American musical legend Chuck Berry, 90, who helped define rock ‘n’ roll’s potential and attitude in its early years is dead.
St. Charles County Police Department in Missouri confirmed his death on its Facebook page on Sunday.
While Elvis Presley was rock’s first pop star and teenage heartthrob, Berry was its master theorist and conceptual genius, the songwriter who understood what the kids wanted before they knew themselves.
With songs like “Johnny B. Goode” and “Roll Over Beethoven,” he gave his listeners more than they knew they were getting from jukebox entertainment.
His guitar lines wired the lean twang of country and the bite of the blues into phrases with both a streamlined trajectory and a long memory.
And tucked into the lighthearted, telegraphic narratives that he sang with such clear enunciation was a sly defiance, upending convention to claim the pleasures of the moment.

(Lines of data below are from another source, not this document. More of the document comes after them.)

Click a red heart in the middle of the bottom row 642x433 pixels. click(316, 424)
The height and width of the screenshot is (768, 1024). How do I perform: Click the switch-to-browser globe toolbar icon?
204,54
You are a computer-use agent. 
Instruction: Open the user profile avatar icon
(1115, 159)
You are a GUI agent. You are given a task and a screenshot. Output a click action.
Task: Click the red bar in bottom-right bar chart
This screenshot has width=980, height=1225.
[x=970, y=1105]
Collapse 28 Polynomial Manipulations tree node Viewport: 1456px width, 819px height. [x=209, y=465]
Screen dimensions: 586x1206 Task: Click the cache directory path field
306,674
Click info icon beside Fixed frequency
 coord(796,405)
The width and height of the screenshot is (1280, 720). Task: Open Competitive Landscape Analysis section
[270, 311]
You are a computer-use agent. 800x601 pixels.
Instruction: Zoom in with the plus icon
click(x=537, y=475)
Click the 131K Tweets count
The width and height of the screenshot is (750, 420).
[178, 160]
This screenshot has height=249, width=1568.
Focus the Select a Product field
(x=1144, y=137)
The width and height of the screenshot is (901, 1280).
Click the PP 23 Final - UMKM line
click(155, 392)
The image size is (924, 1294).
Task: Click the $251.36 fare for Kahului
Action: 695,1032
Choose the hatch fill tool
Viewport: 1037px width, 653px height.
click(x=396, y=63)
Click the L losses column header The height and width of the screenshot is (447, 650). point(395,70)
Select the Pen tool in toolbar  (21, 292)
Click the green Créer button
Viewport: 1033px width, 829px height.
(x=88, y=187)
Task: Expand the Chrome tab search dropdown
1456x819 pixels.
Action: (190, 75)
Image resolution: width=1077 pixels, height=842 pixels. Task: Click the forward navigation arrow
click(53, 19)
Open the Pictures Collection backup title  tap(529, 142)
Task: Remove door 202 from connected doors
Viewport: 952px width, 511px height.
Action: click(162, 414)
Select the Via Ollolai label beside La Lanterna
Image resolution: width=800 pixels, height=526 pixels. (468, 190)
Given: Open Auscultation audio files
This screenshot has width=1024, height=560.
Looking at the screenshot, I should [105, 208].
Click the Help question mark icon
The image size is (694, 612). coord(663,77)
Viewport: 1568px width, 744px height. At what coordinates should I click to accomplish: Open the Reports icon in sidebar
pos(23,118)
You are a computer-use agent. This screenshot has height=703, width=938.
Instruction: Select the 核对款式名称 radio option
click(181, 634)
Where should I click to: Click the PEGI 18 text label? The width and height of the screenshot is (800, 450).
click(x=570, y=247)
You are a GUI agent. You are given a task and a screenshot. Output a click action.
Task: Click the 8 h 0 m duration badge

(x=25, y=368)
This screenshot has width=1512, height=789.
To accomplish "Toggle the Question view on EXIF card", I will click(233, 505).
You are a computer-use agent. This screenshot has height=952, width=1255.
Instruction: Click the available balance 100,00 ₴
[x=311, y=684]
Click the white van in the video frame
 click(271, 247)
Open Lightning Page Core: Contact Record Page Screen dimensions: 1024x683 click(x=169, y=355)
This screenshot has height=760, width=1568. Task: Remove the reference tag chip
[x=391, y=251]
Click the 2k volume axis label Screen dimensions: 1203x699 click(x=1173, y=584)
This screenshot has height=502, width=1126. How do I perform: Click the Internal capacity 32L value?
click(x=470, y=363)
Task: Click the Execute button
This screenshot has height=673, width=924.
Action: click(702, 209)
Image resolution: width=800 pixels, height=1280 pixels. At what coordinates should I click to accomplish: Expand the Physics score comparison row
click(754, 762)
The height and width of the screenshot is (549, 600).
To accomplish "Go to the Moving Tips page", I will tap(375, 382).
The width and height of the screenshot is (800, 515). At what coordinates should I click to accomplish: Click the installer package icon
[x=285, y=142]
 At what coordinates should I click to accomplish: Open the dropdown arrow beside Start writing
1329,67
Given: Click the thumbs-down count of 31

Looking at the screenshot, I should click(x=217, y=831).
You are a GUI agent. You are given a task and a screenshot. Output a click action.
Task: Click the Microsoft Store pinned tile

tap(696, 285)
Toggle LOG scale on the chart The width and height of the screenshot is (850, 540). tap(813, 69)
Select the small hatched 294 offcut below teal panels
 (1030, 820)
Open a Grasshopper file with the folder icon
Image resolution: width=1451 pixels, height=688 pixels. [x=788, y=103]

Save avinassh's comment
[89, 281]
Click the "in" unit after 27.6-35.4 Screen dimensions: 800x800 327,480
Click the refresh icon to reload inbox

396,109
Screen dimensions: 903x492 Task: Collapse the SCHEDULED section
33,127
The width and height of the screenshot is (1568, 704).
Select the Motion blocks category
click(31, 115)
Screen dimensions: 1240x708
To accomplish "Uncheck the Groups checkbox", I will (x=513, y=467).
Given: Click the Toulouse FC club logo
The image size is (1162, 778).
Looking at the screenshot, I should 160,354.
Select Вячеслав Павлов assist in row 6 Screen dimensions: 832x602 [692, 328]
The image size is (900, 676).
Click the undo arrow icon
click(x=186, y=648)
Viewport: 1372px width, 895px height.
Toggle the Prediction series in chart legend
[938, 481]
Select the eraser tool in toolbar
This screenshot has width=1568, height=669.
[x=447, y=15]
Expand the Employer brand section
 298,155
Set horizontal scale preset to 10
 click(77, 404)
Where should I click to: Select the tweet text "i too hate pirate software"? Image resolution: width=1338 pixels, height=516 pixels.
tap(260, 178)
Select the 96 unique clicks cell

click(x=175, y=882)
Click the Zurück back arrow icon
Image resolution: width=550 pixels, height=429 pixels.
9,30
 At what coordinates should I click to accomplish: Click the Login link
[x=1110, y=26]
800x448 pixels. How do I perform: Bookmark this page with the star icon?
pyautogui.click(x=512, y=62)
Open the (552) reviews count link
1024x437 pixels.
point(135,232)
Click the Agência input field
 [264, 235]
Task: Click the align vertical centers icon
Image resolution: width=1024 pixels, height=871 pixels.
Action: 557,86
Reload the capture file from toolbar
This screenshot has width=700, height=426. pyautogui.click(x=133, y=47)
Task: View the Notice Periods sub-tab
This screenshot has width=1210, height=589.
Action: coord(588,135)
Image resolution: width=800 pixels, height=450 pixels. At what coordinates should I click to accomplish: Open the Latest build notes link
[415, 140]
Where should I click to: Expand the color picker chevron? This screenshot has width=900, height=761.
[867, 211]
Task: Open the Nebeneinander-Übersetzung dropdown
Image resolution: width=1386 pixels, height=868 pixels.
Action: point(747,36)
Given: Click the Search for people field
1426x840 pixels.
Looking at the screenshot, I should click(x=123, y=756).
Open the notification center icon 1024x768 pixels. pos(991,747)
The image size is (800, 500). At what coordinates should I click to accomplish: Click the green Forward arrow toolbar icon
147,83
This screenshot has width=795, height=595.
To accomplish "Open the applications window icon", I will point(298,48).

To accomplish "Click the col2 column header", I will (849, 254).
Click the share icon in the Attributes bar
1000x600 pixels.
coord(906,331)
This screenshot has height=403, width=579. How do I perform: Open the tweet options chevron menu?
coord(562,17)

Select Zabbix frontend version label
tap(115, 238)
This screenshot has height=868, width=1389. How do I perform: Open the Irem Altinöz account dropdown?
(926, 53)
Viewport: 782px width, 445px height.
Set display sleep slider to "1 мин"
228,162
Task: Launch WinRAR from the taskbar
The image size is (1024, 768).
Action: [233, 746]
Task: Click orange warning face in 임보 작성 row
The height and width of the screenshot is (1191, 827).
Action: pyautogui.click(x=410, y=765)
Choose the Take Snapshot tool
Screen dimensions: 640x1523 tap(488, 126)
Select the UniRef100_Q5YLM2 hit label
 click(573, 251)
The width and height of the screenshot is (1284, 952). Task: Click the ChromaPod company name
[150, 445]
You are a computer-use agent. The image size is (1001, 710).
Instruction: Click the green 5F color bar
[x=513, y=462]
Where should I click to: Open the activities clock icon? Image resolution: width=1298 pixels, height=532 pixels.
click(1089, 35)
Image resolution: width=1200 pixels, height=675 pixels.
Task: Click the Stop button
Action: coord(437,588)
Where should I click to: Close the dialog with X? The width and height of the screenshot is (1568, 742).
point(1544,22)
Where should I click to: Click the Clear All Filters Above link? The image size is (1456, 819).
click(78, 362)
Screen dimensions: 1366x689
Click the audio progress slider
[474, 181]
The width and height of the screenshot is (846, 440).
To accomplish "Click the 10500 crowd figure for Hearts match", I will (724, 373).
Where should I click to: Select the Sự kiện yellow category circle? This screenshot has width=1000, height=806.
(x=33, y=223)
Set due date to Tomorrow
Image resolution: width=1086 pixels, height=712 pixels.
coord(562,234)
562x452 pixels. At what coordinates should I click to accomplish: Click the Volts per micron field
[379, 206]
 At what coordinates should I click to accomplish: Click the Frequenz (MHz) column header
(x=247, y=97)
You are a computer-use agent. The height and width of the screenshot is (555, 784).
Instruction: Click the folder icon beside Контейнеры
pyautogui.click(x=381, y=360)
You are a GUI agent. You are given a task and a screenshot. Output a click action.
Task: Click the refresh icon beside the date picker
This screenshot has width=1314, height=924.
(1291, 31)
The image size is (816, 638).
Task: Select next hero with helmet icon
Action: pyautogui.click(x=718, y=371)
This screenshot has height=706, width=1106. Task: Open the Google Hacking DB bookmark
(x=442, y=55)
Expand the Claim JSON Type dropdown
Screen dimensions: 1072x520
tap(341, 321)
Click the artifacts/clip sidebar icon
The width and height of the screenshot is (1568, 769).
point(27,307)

In “Sweet Little Sixteen,” “You Can’t Catch Me” and other songs,
Mr. Berry invented rock as a music of teenage wishes fulfilled and good times (even with cops in pursuit).
In “Promised Land,” “Too Much Monkey Business” and “Brown Eyed Handsome Man,” he celebrated and satirized America’s opportunities and class tensions.
His rock ’n’ roll was a music of joyful lusts, laughed-off tensions and gleefully shattered icons.